● **Activity**
The response should contain only those lines of the entries below that include the string "help".

*** Begin section ***

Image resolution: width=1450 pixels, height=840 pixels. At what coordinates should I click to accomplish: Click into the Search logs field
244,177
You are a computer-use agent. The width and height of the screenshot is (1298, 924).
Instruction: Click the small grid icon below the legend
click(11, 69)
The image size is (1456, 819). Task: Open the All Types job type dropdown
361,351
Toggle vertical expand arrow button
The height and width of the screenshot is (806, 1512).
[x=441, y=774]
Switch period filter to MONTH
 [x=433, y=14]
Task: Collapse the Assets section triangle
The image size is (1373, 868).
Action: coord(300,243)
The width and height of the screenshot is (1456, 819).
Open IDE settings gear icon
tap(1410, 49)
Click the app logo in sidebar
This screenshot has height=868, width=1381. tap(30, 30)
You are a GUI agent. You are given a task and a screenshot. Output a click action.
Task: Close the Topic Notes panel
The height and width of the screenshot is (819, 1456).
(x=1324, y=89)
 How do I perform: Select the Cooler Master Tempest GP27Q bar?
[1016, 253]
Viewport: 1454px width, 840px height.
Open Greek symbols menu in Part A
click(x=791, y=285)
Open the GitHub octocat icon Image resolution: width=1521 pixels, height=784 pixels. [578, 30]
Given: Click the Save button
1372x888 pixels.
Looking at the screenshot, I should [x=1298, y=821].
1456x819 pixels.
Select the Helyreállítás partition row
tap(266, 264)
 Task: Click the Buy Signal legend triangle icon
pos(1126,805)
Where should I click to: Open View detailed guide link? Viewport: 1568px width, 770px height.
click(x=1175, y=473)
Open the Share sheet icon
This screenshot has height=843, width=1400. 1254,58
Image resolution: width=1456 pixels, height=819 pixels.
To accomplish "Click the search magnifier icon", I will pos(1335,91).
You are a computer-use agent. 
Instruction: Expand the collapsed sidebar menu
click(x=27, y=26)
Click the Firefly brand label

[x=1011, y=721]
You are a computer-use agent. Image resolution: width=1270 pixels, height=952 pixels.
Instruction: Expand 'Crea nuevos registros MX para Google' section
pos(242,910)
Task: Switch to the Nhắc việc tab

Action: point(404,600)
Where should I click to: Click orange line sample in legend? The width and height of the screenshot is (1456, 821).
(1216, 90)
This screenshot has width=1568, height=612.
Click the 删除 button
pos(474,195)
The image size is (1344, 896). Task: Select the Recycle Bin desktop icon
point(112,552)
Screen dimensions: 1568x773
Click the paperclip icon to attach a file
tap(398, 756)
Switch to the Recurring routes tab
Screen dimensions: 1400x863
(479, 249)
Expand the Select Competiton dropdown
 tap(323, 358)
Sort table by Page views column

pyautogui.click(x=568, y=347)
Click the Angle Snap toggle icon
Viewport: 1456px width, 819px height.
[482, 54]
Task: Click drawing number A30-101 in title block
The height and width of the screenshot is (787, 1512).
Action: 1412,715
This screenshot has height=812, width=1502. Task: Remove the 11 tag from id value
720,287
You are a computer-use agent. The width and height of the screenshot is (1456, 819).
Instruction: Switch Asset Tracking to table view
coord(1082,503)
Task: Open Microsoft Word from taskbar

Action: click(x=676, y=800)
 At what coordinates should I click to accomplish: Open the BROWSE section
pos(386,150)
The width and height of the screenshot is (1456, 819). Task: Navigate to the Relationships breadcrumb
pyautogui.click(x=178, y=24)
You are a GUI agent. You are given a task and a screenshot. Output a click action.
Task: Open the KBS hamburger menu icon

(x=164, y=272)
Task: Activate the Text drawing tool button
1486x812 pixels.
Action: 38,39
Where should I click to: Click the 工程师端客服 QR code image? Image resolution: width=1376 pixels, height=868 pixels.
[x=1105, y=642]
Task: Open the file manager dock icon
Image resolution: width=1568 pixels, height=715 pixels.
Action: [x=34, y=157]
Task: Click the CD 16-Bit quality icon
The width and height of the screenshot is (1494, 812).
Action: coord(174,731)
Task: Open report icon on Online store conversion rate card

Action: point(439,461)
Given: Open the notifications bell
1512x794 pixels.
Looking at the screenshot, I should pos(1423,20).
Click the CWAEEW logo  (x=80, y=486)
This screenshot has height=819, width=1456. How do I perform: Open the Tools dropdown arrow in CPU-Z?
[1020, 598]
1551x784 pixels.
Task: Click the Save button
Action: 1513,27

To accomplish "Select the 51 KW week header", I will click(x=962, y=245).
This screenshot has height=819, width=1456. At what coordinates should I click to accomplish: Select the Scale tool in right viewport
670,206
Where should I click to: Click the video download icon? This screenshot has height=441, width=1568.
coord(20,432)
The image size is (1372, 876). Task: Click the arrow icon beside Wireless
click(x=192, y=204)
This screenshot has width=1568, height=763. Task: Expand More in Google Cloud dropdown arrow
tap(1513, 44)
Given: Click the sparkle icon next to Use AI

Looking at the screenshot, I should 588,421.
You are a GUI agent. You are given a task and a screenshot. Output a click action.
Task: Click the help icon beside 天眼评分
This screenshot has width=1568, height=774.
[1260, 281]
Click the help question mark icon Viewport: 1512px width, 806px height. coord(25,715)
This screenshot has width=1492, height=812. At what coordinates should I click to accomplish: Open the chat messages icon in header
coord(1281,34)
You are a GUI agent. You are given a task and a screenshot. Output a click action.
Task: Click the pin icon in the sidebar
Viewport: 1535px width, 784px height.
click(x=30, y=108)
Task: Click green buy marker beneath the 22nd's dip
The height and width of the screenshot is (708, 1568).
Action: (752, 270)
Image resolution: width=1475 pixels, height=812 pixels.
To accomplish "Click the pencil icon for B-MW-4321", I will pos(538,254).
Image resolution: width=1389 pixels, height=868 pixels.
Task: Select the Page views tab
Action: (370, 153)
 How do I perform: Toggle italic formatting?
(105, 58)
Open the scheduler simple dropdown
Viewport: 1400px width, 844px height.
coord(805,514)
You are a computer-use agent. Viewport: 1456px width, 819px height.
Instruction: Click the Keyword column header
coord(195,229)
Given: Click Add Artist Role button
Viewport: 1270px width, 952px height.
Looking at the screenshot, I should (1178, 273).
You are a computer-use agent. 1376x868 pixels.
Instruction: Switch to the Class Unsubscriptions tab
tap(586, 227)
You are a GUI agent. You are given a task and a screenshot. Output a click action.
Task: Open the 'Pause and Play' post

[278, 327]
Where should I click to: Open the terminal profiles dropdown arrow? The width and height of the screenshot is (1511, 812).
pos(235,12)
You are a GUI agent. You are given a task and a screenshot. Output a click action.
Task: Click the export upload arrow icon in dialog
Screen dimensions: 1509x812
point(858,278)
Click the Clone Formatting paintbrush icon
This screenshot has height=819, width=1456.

*** End section ***

● **Result below**
Task: Click the help icon beside 天眼评分
Click the help question mark icon Viewport: 1512px width, 806px height. coord(25,715)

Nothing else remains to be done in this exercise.